An example of affine robustness is shown in Fig. 17. No simple formulation for affine distortions in general can be derived as above. Still the algorithm is robust to affine changes.

Fig. 17
figure 17

Shear mapped clusters

In Fig. 17, as compared to the feature space of Fig. 16, the second cluster is shear mapped. Still the results remain unaltered. Similarly the algorithm is consistent. The clustering results are unaffected by shrinking within cluster distances and increasing between-cluster distances. The algorithm is, however, not rich as it does not produce all possible partitions of the input data set. This is also desired for clustering applications as all possible partitions are of little use.

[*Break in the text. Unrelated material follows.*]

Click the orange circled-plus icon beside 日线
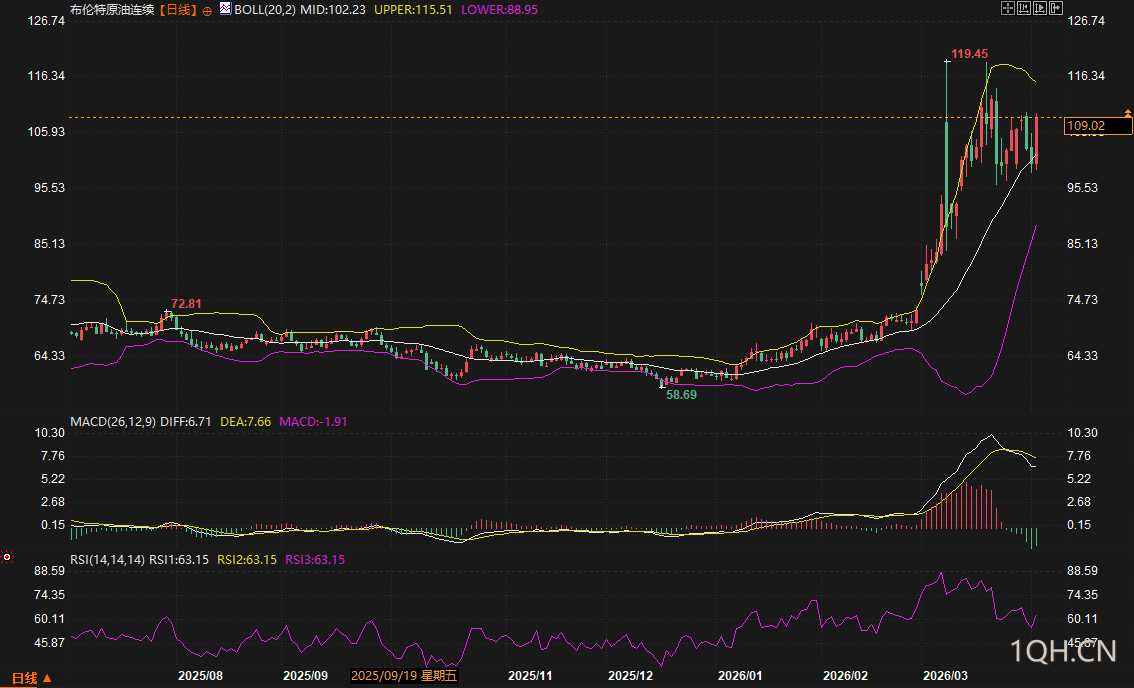 (x=207, y=10)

5 Discussion, conclusion and future scope

Clustering is a subjective field. Two individuals or applications might differ on the definition of cluster. This is the reason why there are many clustering algorithms. Due to this fact, a universal judgment criteria is also absent for the clustered results. However, all clustering methods agree that a cluster is essentially that region in feature space where there is a high density of features. There are many approaches to discover natural groupings as discussed earlier. They have ad hoc goals to be accomplished—exhaustive partitioning of data set, identification of severely dense regions, computational complexity, density invariance, etc. Some approaches like FCM force the data to be clustered irrespective of any clustering tendency and some approaches let the data points to be free from belonging to any cluster by calling them noise points.

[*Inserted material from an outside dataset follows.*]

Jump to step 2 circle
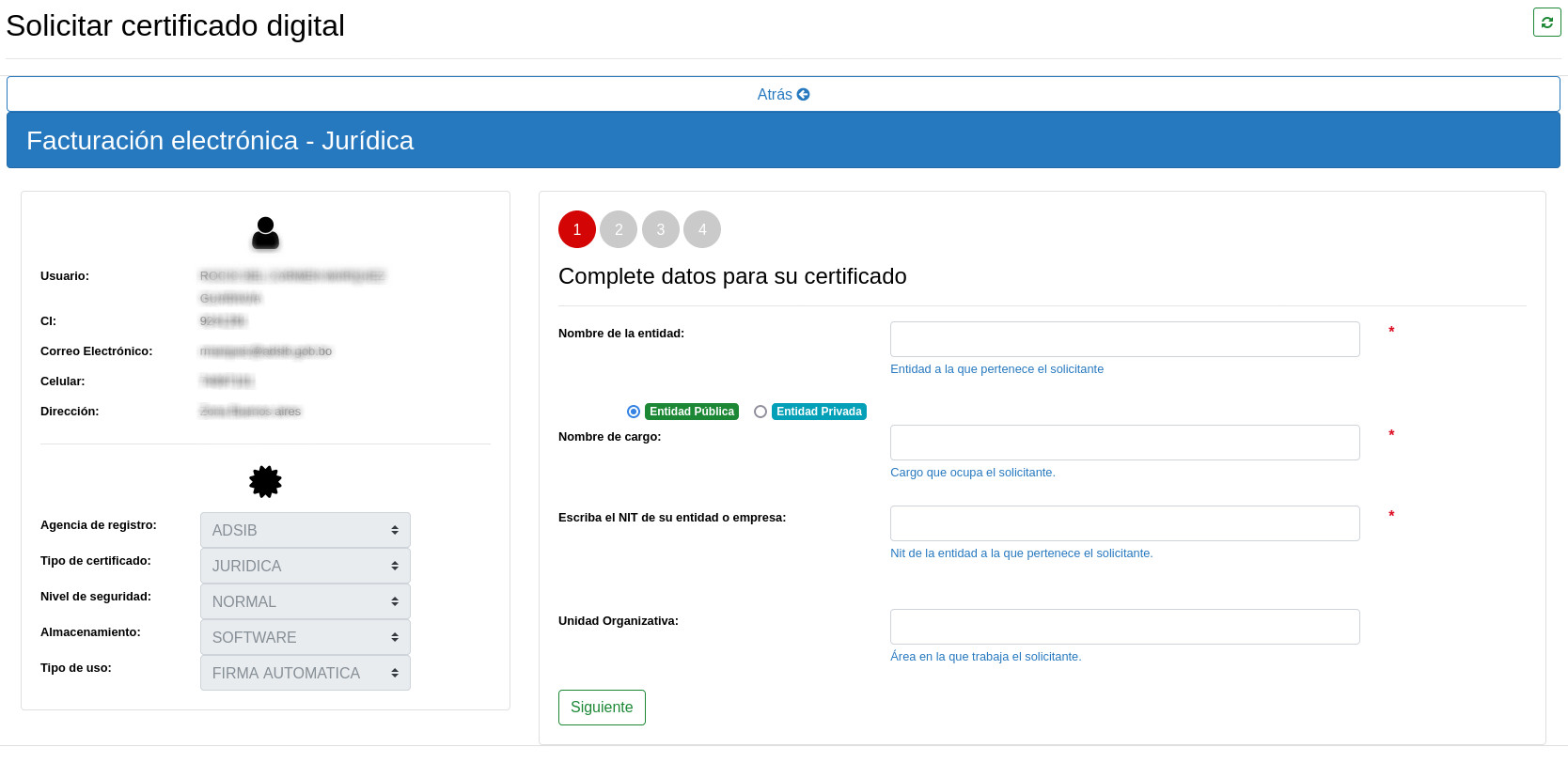The height and width of the screenshot is (763, 1568). 619,229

Through this paper a new approach to detect natural groupings in data is presented. The approach works on regular as well as typical cases of non-convex and nested or partially nested clusters on which previous approaches didn’t give desired results. Technique for automatic detection of various tunable parameters is also suggested. New internal cluster validity index is also proposed which works well as shown in Sect. 4. The time complexity is also low if the technique is used without automatic threshold detection, otherwise it is comparable to previous methods.

Obviously when the data size and dimensionality are increased, density-based methods become computationally complex. In VBCD technique, however, one additional constraint is present construction of feature space, which requires large blocks of contiguous memory locations for sparse data. Big data handling techniques can be used to improve the method. Also density invariance requires the algorithm to run of all possible parameter values which is the topic of research for reduction in time complexity.